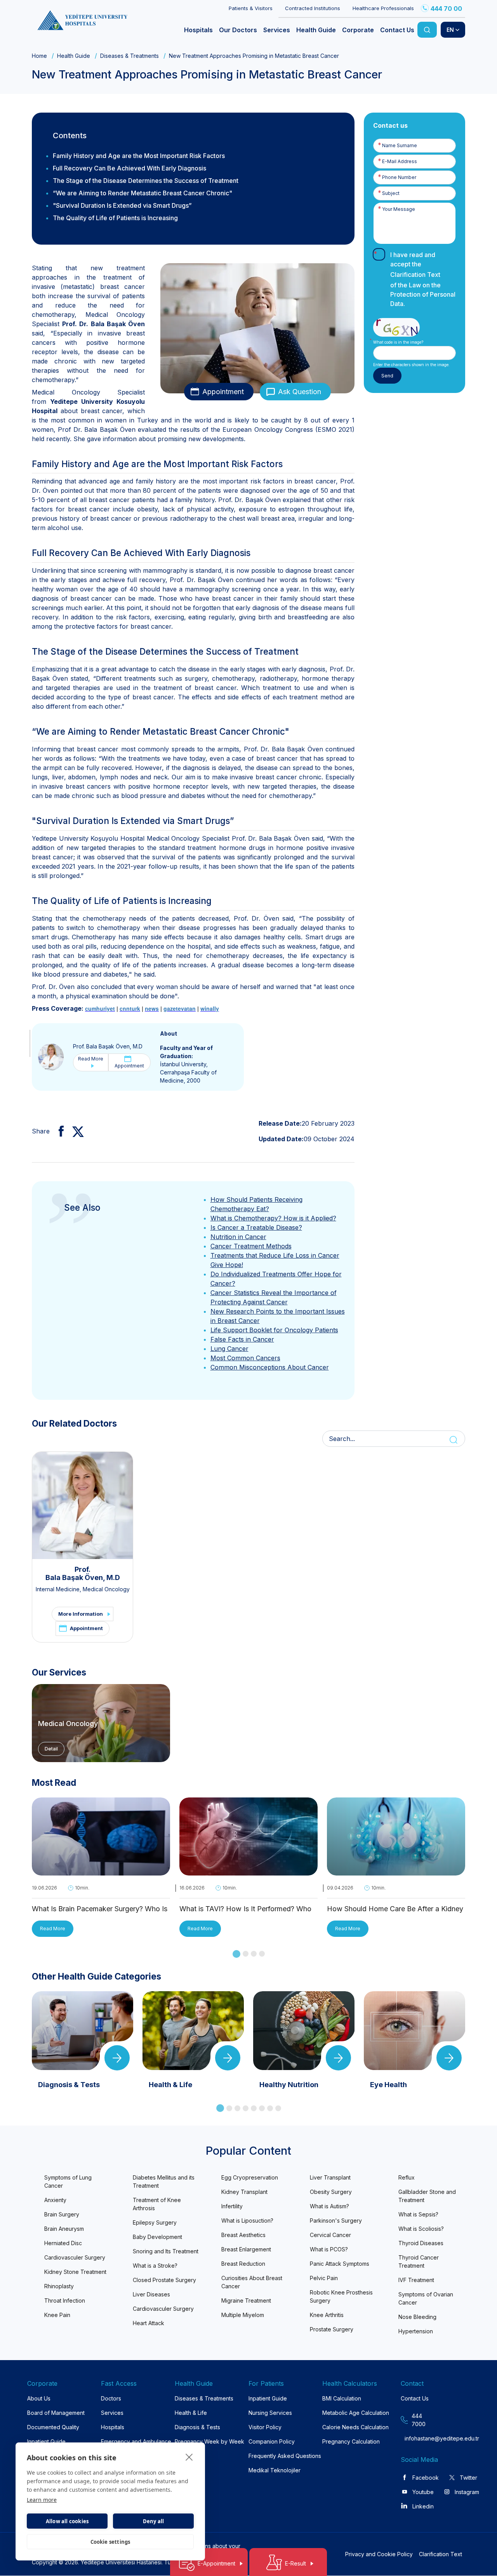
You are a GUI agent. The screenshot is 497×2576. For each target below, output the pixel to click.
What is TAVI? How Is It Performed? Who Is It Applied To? (245, 1909)
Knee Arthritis (327, 2315)
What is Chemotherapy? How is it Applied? (273, 1218)
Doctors (111, 2398)
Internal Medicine (58, 1589)
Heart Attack (148, 2323)
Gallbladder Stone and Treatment (427, 2195)
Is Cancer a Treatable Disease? (256, 1227)
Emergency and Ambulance (136, 2441)
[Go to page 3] (254, 1954)
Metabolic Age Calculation (355, 2412)
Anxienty (55, 2200)
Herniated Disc (63, 2243)
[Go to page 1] (236, 1954)
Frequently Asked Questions (284, 2456)
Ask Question (299, 392)
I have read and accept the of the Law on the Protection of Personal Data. (422, 279)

---

▶ Action item:
Report every line above that has the string "Applied" in it.

▶ Solution:
What is TAVI? How Is It Performed? Who Is It Applied To? (245, 1909)
What is Chemotherapy? How is it Applied? (273, 1218)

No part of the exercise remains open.